Everybody knew that Hillary Clinton would, at some point, wade into the Virginia governor’s race. Yeah, Democratic contender Terry McAuliffe is vaguely skeezy, emitting an aura of naked ambition and moral flexibility that makes you want to check your wallet while simultaneously taking a shower. He is, nonetheless, a longtime friend and inner-circle confidant of the Clintons. The Macker has stuck by them through thick and thin, winning campaigns and losing ones. There’s just no way they could leave him hanging now—especially when he’s up against a right-wing fringer like Ken Cuccinelli.
And so, on September 30, Hillary will host a fundraiser for McAuliffe, bringing a big jolt of cash and glamour to his less-than-electrifying candidacy. Possibly the only people more excited about this development than Team Terry are Garrett Marquis and his colleagues at the StopHillary super PAC.
When I spoke with Marquis a few weeks back about StopHillary, for which he serves as spokesman, he made it clear that his group saw the Clinton threat as so dire that targeting Hillary herself was not a broad enough portfolio. No, his group would also be gunning for anyone and everyone to whom she offered political aid. For obvious reasons, the Macker was high on his list.
Sure enough, on Tuesday, StopHillary came roaring out of the gate with an email pegged to the upcoming fundraiser. As the missive ominously opens:
Dear _____Hillary is making a bold play in her not—so “stealth” campaign for President.Will you help me launch a counter offensive immediately?Let me explain.Hillary Clinton’s close friend and political ally Terry McAuliffe is running for Governor in Virginia and Hillary is making a special trip to Washington to give a boost to his campaign. Any friend of Hillary’s is no friend of ours and he must be stopped. Period. …
And on and on it goes, with all the high-octane warnings you’d expect: McAuliffe is a Hillary “crony,” “her closest political ally,” and her “hand selected henchman.” A win for him “will be seen as a major victory” for her. Worse still, having McAuliffe in control of a battleground state like Virginia would further Hillary’s effort to “steal the White House” in 2016. So send us your money right now before it’s too late!
Marquis says online ads, phone calls, and follow-up emails soliciting money directly for Ken Cuccinelli will follow shortly. But, really, Cuccinelli is beside the point. So, for that matter, is McAuliffe. Marquis et al. are looking to fry a much bigger, much blonder political fish. “If Hillary wasn’t getting involved in the Virginia governor’s race,” acknowledges Marquis, “we wouldn’t be getting involved.”
Such is the ongoing weirdness of the Virginia governor’s contest that, with two remarkably unlikable candidates slashing away at one another in one of the most disheartening races in modern political memory, the race itself has nonetheless assumed outsized importance for any number of groups.
StopHillary folks are hardly the only ones who see the Macker as a stand-in for Hillary 2016. Various outlets have noted that Republicans are using the race as a test run to see how voters respond to charges of cronyism and corruption being lobbed at McAuliffe—and, by extension, his very good friend Hillary. “You might call it message testing,” the executive director for the Republican oppo-research group America Rising told The Hill.
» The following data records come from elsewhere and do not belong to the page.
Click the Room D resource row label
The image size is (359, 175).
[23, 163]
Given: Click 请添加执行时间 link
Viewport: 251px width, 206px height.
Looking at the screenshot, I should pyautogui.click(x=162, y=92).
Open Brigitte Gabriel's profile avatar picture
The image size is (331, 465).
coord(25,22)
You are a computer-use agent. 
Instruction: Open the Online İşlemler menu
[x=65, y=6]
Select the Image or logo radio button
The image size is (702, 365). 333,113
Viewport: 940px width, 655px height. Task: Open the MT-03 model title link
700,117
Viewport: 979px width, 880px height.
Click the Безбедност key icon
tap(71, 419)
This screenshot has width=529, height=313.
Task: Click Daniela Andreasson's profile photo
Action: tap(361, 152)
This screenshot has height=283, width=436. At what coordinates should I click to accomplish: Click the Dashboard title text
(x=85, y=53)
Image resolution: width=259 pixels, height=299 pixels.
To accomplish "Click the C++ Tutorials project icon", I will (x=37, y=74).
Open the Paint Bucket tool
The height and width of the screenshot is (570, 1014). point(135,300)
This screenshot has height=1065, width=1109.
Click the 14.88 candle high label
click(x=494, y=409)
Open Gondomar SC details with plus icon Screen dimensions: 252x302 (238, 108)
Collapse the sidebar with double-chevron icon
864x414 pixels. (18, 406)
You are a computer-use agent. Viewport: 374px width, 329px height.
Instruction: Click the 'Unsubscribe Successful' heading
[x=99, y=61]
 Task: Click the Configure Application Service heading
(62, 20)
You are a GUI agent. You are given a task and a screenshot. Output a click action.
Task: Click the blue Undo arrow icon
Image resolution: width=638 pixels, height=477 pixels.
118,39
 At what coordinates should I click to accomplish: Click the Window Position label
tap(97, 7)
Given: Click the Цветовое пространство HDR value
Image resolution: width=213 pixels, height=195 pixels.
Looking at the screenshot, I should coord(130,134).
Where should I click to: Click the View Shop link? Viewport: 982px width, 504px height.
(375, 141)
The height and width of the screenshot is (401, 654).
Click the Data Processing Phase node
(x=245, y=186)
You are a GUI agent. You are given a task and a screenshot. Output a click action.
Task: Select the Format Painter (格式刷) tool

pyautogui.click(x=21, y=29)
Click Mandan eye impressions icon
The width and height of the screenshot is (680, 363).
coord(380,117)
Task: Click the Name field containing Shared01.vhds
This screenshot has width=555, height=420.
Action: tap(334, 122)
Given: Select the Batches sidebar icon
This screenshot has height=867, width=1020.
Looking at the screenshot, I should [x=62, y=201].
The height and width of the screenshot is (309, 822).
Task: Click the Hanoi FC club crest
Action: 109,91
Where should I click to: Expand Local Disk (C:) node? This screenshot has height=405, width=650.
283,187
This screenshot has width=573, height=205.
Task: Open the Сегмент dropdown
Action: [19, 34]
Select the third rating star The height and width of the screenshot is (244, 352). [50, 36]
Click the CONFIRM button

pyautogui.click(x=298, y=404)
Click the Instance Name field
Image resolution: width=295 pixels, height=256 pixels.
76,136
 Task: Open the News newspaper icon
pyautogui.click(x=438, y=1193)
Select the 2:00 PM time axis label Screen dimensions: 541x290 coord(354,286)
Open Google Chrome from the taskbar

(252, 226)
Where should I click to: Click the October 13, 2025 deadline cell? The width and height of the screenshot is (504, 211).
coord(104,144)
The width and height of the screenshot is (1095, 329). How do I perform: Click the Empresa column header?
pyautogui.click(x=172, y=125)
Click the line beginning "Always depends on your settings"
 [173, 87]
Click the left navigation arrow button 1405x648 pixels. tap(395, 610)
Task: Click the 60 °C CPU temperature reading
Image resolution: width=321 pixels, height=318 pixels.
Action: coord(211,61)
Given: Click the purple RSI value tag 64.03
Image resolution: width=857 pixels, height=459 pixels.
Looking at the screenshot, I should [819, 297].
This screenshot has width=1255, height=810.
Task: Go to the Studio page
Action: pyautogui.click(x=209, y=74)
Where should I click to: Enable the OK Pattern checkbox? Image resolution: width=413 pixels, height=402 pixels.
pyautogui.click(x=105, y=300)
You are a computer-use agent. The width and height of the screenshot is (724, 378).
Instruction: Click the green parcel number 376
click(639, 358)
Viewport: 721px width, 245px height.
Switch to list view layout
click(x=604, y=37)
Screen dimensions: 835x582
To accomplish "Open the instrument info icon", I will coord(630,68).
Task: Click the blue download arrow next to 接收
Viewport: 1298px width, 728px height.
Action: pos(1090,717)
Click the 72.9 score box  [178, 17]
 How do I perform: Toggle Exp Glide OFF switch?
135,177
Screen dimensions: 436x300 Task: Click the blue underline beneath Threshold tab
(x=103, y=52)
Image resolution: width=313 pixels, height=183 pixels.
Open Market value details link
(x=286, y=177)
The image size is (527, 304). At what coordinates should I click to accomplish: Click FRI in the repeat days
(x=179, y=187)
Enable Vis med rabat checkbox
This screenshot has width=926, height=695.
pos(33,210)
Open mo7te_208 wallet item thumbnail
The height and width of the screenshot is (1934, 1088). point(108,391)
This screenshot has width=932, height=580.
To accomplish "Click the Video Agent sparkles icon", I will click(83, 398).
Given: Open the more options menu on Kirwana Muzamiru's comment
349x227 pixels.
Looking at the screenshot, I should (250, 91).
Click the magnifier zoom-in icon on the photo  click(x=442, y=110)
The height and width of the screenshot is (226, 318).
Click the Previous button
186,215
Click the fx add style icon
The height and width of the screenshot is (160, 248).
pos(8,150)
As if the ethical questions (including an SEC probe) swirling around GreenTech, the electric-car company McAuliffe founded, weren’t delicious enough, the fact that Hillary’s youngest brother, Tony Rodham, had a hand in scaring up foreign investors for GreenTech is the cherry on the sundae. (The Brothers Rodham, you may recall, have their own distinguished history of causing headaches for Big Sis.)
Dems, too, see something bigger at play. Back in April, Politico detailed—under the headline “Hillary’s First Test”—how McAuliffe’s campaign is “a testing ground for Clinton’s clout, operatives, and donors.” In addition to the hordes of Clintonistas on staff, consulting with, and/or buckraking for Team Terry, the Macker himself, with characteristic shamelessness, was reportedly telling donors that the way to get in on the ground floor of Hillary 2016 was to write him a check first.
Nor is it all about the Clintons. In June, National Journal reported that Team Terry is taking pages from the “Obama Playbook”—that is, trying to construct a grassroots, get-out-the-vote operation that will propel voters to the polls who don’t normally bother to show up. “The November vote will be the first statewide election since the 2012 vote to test whether the Obama campaign model can be applied to candidates other than the president,” observed NJ—which also gently noted that McAuliffe’s campaign would be attempting this feat in an off-year election and with a candidate who’s about as different from Obama as you can find in the Democratic Party.
On one level, there’s a rich irony to having so much political meaning riding on the backs of two gubernatorial combatants widely regarded as breathtakingly flawed. On another, it makes perfect sense: with candidates this depressing, the race needs to be about something—anything—else. Otherwise, why would anyone bother to pay attention, much less come out and vote?